Bricht demnächst das Paradies für Autokäufer aus? Können wir unser neues Vehikel bald zum Schnäppchenpreis im Supermarkt mitnehmen? Gut möglich.

Volkswagen, Marktführer in Europa, kassierte von der EU-Kommission dafür eine saftige Strafe, dass er den freien Handel seiner Neuwagen im Binnenmarkt behinderte. Die Sanktion wurde jetzt vor Gericht bestätigt.

Die Situation ist kompliziert: Noch genießen die Autohersteller im Binnenmarkt ein besonderes Privileg. VW, Opel, Fiat oder BMW können nämlich ganz allein bestimmen, wer ihre Neuwagen verkaufen darf. Exklusivverträge erlaubt ihnen die so genannte Gruppenfreistellungsverordnung (GVO).

Gleichzeitig jedoch differieren die Preise für einen Golf oder Mercedes in verschiedenen EU-Ländern ganz erheblich.
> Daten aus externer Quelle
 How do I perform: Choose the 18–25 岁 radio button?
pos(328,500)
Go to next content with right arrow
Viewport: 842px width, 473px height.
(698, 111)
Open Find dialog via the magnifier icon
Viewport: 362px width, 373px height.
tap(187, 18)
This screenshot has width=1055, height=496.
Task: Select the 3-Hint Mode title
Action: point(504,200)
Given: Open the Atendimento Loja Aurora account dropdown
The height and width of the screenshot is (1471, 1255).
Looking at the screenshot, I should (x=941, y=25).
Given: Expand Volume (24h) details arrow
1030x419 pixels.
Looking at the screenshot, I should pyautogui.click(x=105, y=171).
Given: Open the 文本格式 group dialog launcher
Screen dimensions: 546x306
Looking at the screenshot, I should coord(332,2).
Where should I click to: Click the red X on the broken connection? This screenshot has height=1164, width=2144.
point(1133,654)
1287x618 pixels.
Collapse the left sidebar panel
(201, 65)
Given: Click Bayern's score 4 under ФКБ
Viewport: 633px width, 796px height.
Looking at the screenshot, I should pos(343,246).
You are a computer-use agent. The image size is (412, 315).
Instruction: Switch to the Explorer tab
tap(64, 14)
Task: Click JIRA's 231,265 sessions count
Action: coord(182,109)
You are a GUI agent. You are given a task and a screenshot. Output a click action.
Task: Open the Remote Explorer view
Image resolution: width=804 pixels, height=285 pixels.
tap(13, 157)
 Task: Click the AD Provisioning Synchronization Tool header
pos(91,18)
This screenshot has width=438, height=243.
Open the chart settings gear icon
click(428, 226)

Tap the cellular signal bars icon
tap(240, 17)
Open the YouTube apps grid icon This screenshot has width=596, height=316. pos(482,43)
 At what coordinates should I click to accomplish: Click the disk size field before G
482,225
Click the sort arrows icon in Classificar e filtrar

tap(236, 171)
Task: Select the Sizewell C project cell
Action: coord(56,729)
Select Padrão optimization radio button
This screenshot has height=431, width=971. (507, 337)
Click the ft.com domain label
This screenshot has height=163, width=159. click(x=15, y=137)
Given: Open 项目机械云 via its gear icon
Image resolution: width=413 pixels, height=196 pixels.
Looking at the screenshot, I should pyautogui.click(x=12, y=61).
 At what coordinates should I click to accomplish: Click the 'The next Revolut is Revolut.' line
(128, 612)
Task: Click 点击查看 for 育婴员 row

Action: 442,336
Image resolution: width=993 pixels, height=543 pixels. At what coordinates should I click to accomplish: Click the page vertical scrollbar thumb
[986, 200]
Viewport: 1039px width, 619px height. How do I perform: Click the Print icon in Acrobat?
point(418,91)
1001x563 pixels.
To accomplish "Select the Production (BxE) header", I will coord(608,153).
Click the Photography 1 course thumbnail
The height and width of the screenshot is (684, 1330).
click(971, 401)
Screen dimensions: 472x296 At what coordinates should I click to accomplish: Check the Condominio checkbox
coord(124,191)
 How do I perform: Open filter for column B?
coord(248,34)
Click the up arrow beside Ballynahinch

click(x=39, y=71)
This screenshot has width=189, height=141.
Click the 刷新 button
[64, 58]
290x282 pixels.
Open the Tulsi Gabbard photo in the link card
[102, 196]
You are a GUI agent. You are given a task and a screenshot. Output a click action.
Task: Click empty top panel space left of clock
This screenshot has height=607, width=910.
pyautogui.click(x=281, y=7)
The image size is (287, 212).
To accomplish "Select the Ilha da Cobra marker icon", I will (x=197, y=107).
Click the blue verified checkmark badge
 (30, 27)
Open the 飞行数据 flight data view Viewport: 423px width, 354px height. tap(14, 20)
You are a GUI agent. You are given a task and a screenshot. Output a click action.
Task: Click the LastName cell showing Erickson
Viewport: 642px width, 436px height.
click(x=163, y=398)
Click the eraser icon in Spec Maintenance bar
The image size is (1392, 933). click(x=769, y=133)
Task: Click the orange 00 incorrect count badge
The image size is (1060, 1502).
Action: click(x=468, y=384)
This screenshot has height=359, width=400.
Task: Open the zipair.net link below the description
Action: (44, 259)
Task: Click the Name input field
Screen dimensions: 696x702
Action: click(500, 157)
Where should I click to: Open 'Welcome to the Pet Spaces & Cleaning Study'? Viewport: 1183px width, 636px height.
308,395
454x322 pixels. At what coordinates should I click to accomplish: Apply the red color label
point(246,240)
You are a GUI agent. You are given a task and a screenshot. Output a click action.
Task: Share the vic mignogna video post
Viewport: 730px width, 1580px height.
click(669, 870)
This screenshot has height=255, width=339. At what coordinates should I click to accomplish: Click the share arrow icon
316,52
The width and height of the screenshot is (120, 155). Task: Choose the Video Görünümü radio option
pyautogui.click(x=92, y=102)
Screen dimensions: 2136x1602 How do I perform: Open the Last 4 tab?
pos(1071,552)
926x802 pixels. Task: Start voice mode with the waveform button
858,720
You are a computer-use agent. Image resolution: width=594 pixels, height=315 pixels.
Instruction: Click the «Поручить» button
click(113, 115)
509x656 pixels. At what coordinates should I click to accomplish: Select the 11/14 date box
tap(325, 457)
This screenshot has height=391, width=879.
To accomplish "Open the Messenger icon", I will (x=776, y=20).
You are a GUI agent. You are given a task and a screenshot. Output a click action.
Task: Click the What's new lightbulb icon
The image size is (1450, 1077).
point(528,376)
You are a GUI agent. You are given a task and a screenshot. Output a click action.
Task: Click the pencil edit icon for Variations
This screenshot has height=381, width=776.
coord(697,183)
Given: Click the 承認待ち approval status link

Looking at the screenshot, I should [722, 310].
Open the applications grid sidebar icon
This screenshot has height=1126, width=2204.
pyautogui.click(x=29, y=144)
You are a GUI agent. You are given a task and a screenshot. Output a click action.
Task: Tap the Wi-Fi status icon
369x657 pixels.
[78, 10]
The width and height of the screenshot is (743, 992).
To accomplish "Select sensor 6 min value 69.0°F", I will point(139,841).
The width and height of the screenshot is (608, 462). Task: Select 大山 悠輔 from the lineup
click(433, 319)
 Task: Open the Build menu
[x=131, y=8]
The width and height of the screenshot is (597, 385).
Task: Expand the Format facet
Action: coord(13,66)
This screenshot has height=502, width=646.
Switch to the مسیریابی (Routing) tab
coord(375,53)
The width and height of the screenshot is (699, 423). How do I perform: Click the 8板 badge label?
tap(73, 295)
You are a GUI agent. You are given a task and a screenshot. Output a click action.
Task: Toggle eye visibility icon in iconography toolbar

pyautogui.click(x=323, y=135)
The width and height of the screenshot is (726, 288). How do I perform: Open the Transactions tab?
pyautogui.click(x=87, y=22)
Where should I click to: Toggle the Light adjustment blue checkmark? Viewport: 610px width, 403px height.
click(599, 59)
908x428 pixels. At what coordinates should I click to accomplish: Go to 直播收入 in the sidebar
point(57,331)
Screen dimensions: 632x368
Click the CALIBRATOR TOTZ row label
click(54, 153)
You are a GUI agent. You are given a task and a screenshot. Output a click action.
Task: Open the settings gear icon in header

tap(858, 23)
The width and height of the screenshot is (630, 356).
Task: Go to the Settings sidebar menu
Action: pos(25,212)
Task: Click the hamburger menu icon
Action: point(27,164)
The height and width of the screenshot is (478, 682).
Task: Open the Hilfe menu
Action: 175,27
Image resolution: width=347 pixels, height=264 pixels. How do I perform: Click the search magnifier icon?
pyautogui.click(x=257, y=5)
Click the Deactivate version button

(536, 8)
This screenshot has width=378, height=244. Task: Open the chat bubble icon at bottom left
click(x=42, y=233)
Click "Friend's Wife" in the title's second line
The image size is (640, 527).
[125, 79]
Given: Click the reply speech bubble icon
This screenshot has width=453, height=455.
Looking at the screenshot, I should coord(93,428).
Kein Wunder, dass sich findige Händler und preisbewusste Kunden gerne im billigeren Nachbarland bedienen.

Beides ist den Konzernchefs ein Dorn im Auge, weil es die Profite schmälert.

Doch während sie die Wiederverkäufer ausbremsen können, dürfen sie den privaten Kunden nicht behindern - das sieht die GVO ausdrücklich vor. Diese läuft im Jahr 2002 aus. Der permanente Missbrauch - nicht nur durch VW - und der Druck der Verbraucherverbände legen nahe, dieses Privileg nicht zu verlängern und die PS-Branche dann wie die übrige Wirtschaft zu behandeln.

Die Konzerne argumentieren, dass die krassen Steuerunterschiede in den Mitgliedsstaaten schuld an den Preisdifferenzen seien. Da ist etwas dran - als Argument reicht das aber nicht aus.